» **Data for review**:

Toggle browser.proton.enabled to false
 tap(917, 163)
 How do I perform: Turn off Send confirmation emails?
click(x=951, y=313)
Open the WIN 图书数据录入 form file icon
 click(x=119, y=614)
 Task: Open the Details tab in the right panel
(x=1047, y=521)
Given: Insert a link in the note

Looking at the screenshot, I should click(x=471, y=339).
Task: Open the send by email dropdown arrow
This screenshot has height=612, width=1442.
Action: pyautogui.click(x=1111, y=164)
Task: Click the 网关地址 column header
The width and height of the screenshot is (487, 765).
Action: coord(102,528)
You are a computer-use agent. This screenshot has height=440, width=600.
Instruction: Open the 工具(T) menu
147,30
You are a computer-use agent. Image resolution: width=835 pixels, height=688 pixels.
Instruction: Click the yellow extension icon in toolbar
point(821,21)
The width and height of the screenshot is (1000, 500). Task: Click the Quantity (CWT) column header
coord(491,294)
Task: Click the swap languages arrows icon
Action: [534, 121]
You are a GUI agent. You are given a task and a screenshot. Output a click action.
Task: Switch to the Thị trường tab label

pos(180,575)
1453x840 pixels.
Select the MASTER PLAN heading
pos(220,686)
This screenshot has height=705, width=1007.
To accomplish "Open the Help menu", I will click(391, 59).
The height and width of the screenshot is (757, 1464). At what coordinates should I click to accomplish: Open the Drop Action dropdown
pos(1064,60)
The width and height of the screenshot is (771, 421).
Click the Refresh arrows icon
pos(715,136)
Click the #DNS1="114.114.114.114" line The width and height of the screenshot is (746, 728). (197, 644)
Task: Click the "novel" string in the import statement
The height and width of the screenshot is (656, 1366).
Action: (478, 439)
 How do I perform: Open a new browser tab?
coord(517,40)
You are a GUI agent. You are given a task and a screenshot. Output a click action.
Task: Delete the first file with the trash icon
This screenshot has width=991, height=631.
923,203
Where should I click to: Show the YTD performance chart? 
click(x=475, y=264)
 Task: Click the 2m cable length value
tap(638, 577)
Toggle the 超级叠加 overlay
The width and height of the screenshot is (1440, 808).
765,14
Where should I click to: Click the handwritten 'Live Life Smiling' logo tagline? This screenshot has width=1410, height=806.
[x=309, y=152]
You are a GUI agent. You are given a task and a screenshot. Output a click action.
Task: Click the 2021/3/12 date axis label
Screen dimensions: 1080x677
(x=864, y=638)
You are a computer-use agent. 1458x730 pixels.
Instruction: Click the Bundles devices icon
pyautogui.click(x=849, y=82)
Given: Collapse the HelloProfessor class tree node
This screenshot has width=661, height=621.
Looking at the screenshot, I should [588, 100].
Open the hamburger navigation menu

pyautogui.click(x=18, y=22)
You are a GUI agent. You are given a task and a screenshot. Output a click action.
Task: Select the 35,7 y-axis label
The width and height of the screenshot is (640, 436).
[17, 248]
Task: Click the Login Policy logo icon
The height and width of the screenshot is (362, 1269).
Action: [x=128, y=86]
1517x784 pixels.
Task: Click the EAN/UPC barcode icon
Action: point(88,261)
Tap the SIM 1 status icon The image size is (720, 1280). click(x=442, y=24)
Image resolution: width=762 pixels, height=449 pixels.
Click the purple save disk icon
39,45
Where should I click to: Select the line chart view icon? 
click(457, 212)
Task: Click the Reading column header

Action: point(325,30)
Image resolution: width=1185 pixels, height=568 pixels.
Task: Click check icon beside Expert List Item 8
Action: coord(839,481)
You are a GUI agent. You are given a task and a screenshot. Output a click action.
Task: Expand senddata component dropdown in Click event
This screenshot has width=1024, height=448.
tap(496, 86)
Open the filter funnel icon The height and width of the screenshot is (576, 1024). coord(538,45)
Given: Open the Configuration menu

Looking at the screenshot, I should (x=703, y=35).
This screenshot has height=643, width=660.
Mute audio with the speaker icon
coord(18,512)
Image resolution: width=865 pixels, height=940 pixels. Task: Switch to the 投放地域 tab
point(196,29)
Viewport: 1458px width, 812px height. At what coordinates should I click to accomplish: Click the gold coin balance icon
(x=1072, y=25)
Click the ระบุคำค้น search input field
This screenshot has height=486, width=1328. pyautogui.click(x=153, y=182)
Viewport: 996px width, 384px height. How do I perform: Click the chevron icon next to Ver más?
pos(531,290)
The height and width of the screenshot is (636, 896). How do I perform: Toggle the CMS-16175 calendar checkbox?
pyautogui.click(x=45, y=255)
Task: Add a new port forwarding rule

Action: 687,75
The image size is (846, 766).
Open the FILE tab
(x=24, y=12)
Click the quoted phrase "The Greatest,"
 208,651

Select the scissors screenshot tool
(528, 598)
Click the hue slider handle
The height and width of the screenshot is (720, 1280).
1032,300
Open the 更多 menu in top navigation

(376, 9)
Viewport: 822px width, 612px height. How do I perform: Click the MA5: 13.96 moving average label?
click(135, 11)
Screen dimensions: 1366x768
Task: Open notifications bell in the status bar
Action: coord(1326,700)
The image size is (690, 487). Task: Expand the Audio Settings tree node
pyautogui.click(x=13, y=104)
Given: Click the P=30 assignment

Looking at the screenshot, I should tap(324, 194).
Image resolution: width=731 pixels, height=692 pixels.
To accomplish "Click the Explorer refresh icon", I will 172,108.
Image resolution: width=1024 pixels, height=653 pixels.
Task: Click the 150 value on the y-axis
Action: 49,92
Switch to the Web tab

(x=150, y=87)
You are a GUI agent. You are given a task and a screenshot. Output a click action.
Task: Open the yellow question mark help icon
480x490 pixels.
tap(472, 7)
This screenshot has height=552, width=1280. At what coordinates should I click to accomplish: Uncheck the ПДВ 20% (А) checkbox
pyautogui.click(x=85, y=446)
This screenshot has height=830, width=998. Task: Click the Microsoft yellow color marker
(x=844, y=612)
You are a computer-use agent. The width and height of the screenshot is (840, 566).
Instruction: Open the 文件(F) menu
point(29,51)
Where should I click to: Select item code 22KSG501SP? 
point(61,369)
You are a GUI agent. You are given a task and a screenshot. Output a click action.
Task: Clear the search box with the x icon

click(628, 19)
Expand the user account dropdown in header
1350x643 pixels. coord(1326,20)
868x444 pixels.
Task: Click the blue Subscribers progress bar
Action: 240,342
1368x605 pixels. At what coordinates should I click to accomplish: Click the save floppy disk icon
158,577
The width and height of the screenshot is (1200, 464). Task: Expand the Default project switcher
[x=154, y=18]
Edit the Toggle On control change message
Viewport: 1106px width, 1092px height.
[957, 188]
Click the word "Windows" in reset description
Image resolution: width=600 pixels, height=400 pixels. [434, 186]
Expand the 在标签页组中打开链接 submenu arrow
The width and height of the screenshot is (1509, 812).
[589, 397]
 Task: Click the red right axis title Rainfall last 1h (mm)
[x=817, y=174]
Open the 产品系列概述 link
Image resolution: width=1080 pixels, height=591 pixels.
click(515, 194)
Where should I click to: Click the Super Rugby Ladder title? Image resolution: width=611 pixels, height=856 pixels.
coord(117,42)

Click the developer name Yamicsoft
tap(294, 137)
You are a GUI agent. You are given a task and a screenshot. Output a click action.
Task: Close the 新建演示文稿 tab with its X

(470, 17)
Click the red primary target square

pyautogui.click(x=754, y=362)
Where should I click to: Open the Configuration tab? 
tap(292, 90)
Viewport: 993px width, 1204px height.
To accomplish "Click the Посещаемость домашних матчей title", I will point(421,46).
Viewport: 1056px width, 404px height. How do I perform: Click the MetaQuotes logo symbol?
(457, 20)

» **Exercise directions**: The answer must be every line of the data that contains the word "computer".

» **Exercise answer**:
You are a computer-use agent. This screenshot has height=440, width=600.
You are a computer-use agent. Image resolution: width=835 pixels, height=688 pixels.
You are a computer-use agent. 1458x730 pixels.
You are a computer-use agent. The width and height of the screenshot is (840, 566).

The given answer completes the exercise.